Лилька и татуировки Бена на ощупь рассмотрела, и тоже лучше не вспоминать. Он ей все повторял: “О, но! О, но!” Так никакой язык с ним не выучишь. Лилька знаками объяснялась. Она ему на вены показала и спросила: “Наркотик, но?” Он: “О, но! О, но!” А Лилька опять знаками, лицо скривила – ну и как, не страдаешь? А Бен повертел рукой – даже пальцы в наколках! – и сказал: “Ноу фан”. И она поняла и тут же подумала: ведь ее жизнь тоже – ноу фан.

– Вышлют меня, – объясняла Лилька молчаливой женщине с прекрасной грудью, – мне уже во всех апелляциях отказали, только депортация и осталась. – Она выкладывала свою душу в овальной спальне, и лучшего слушателя ей было не найти. Прощальная песня.

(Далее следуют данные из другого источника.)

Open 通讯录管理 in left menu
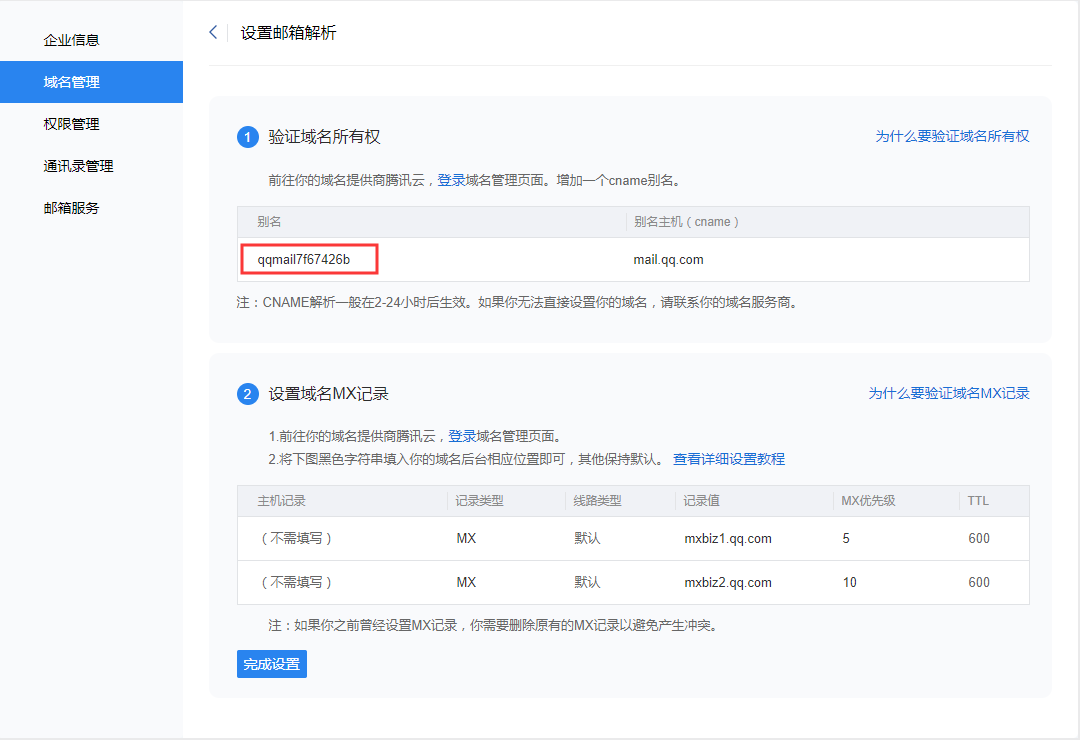pyautogui.click(x=78, y=166)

Высылали Лильку в страну, которой не было. Депортировали в город, что в старом паспорте значился. Там Лильку знали, да не помнили. Песни ей, бывало, пели, а потом она выла в туалете и клялась, что уедет навсегда. Лучше умереть, чем возвращаться.

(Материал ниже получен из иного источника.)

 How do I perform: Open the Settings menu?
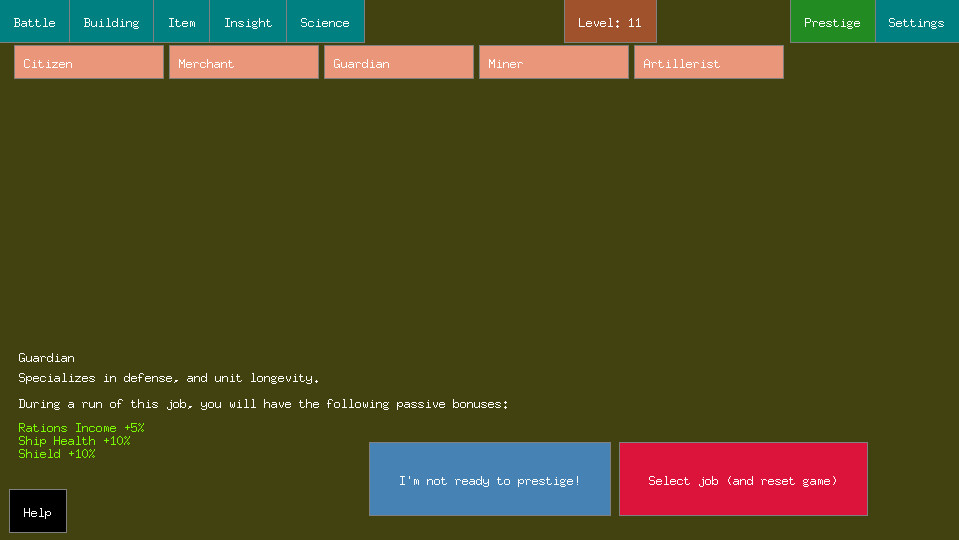point(916,22)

– Если бы ваша дочка мне статус сделала, – шептала Лилька, – я бы ей сразу ребеночка родила. Я же на лету беременею! У меня уже одиннадцать абортов было. Родить даже от Ваньки можно!..

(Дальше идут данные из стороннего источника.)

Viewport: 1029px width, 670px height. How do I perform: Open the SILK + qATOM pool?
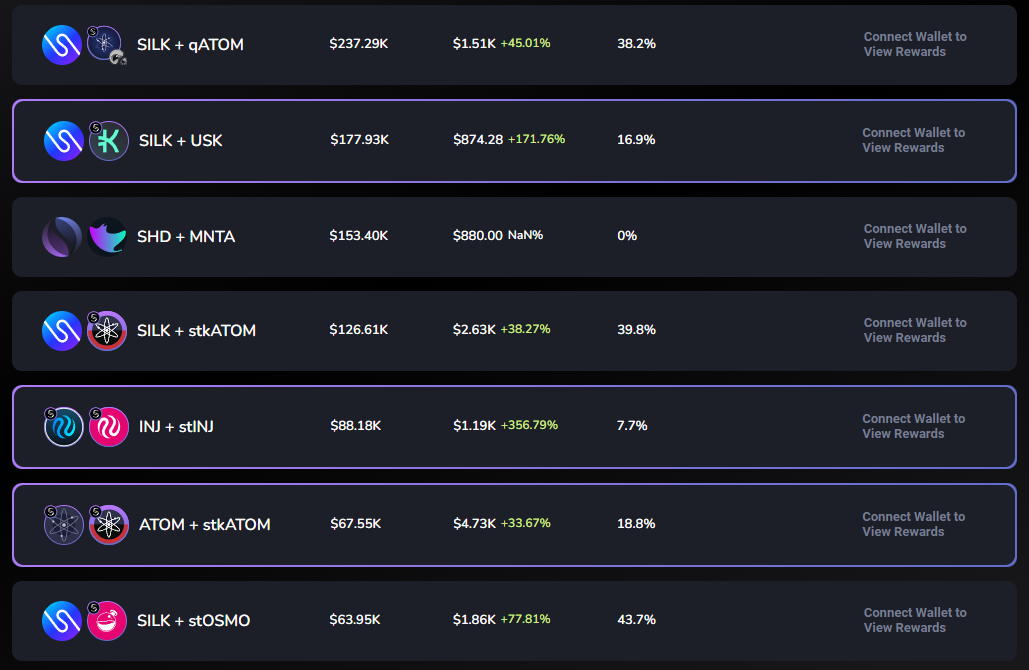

“… или от профессора Дюбе”, – недоговаривала она. И смотрела на профессорскую жену – живет ведь, блин, и статус имеет. И, чтоб не поддаваться дурным мыслям, Лилька-Блин опускалась возле кровати на колени и шептала на ухо полумертвой женщине с грудями в потолок: “Помолитесь за меня, когда на небо попадете, не забудьте обо мне, никому я на этом свете не нужна”.

Ноу фан.


Мадам Дюбе все чаще открывала глаза и смотрела на потолок. Толстые ангелы сидели в углах, натянув свои стрелы. Она их не боялась – стреляйте, стреляйте! Она больше ничего не боялась, даже смерти. Смерть наступила, когда она увидела над собой лицо мужчины с голубыми глазами. Он позвал: “Клара! Клара!” И сердце ее забилось изо всех сил, будто в последний раз.

“Я уже умерла, – подумала она, – и это Бог”.

Голубоглазый мужчина в пальто начал расхаживать вокруг нее по овальной спальне, и рассказывать что-то, и размахивать руками. Слов она не разбирала. В ушах шумело. Клара смотрела на окна. Не видно неба. “Где я? – думала она. – В раю?” Он сел с ней рядом и коснулся ее, даже дрожь пробежала. Она вдруг поняла слова, что шептал ей человек-Бог на чужом языке: “Любовь моя, весна моя!”

“Поцелуй меня, – хотела крикнуть ему Клара, – поцелуй меня в губы! В последний раз!” Она пыталась вырваться из тяжелого, распластанного на кровати тела, но сил не хватало. Будто скована льдом. Приди, весна, приди.

Потом она снова возвращалась “в жизнь” – против своей воли. Ее укладывали на кровать, ее сажали в кресло, раздевали, одевали, мыли. Тупые ангелы сидели в углах потолка и не стреляли. Почему-то она помнила, как рассаживала их по местам – вот сюда, приказывала рабочим, и в середину, и над камином. Труднее всего прикрепить ангела над камином, стена не та. Она видела, как женщина в белом ходит по недостроенному дому, все в пыли, и приказывает рабочим-эмигрантам – вот сюда и сюда, я сказала! Засранцы, совсем работать не умеют! Не мы! Не мы!